1) Bob is right again. To see this I am looking at
Feynman's Figure 17.1 (vol 2). In this illustration
the lower end of the cross bar would be positive
and the induced current would be clockwise.

To produce a clockwise current with v=0 the magnetic
field must decrease, for example, by pulling the S-pole
of a magnet toward me (away from the plane of the
loop). Note that I am referring at the same Figure 17.2
and applying Lenz's rule. The lower end of the cross
bar is again positive.

2) This realization brings back the initial question. What
can one do, experimentally, to show that Feynman is
correct? His arguments are based on gedankenning,
that is on theoretical considerations. If two effects are
different then there should exist an experimental way
of distinguishing between them. Any suggestion?

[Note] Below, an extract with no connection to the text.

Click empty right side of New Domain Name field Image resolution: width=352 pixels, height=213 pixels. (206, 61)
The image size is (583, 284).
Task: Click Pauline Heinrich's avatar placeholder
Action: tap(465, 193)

3) Note that in Figure 17.2 Feynman shows an easy
to perform experiment in which the emf is induced
while the dFLUX/dt is zero. But I am having difficulty
in penetrating his Figure 17.3 experiment. Assuming
that the "slightly curved edges" of the copper plates
are circular I made a paper model of them. Wires
connected to the galvanometer (in my paper model)
touch the plates at their centers. I keep one semicircle
fixed and rock the other. This convinces me that the
area of the loop is indeed changing so that the
dFLUX/dt is not zero.

But what evidence is used to justify that "there is no
emf" in this case? The galvanometer in Figure 17.3,
by the way, shows that the current is flowing. This
would indicate the the emf is not zero. What am I
missing in this case?

4) It occurred to me that it would be desirable, in the
experiment suggested yesterday (see below), to
increase the resistance of the cross bar, for example,
by using three times thinner wire. In that case the
voltage on the cross bar could be made nearly as
large as the emf (rather then only 25% of emf).
Ludwik Kowalski

Bob Sciamanda wrote:

I don't think so, Ludwik.
With the currents in the same direction, the driving emfs will also be in
the same direction. In the moving bar (stationary magnet) case you measure
the PD created by the terminal charges - this will be a rise in the
direction of VxB and the emf. If instead you move the magnet (staionary
wires) so as to get a current in that same direction, you will measure an
emf in that same direction - it will now be due to a CurlE=-dB/dt effect and
will be distributed around the loop but the direction will still be in the
direction of the current! I don't see what you are proving.

Bob Sciamanda (W3NLV)
Physics, Edinboro Univ of PA (em)
trebor@velocity.net
http://www.velocity.net/~trebor
----- Original Message -----
From: "Ludwik Kowalski" <kowalskiL@MAIL.MONTCLAIR.EDU>
To: <PHYS-L@lists.nau.edu>
Sent: Monday, May 06, 2002 9:38 PM
Subject: Re: induced emf again

In the previous message I suggested an experiment to
test Feynman's idea that the so-called "flux rule" covers
two distinct phenomena. I wrote:

Use a voltmeter to find out about the direction of E
lines inside the rod, use a galvanometer to determine
the direction of the current. ... The experiment should
be performed twice: (a) when the rod is sliding in a
constant magnetic field and (b) when the rod is
stationary but the magnetic field is changing. In
the first case the direction of E inside the rod will be
opposite to the direction of conventional current, in
the second the two directions will coincide.

It turns out that using a galvanometer (to determine
the direction of the current) makes determinations
of the direction of E (in the cross bar) very difficult.
This has to do with the galvanometer's resistance
of about 100 ohms. The direction of I can be
determined with a compass needle.

Here are some practical considerations:

1) We have copper wire whose diameter is 5 mm.
The length of the U-shaped rail will be 5+5+5=15 cm;
the effective length of the cross bar will be 5 cm. This
means that the total R will be 0.0173 ohms.

2) Suppose B=0.5 T (a neodymium magnet) and that
dt=0.25 second. With the d(AREA)=25 cm^2 the
emf will be 0.01 volts. The current will be 1.15 A.

3) The voltage across the bar will 25% of the total
or 2.5 mV; its polarity can be measured with the
oscilloscope. Note that the voltage on the cross
bar would be negligible is q 100 ohm galvanometer
was inserted into the loop. The measured polarity
(for a fixed direction of electric current) is expected
to be different for two ways of changing the flux
(sliding the bar versus moving the magnet). Any comments?